On the social media, a lot of my friends are game designers on one side of the academic divide or the other. I get a lot of posts about the process of development, upcoming projects, relevant press, etc. From the academics, I get a lot of links to things I should read, things I have read and should write about, etc. It's always a bit disarming, as I become aware to what extent I've fallen out of the loop on gaming culture.
I still game, of course, and often do so obsessively. But between the mono crisis and the fibro crisis, there's been a definite bias towards games I can play with the sound off while keeping one eye on Netflix on Demand. My long, futile war against multitasking has taken some ignominious defeats, and I can't imagine that my attention span--never quite as strong as that of my book-readin' counterparts--has entirely avoided the attrition.

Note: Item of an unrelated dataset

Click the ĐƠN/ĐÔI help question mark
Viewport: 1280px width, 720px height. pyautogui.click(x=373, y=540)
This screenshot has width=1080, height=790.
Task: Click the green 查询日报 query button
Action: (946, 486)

Depression makes it hard to do new things, and my late preference for comfort-food gaming is probably a manifestation of that as well.
Still, I am more fortunate than most. There are worse unhealthy preoccupations than the Nintendo DS, to my mind the most perfect game console yet devised. Might & Magic: Clash of Heroes..
The World Ends With You, a game that stands in the very narrow group of games whose titles refer to profound philosophical assertions (cf. Little Red Riding Hood's Zombie BBQ), is a game I've spent years trying to find something significant to write about. Don't get me wrong: I love WEWY. Not in the way I love, say, G.K. Chesterton, or Lady Gaga. It's the kind of love one can only acquire from a Blockbuster Video employee ten minutes before midnight.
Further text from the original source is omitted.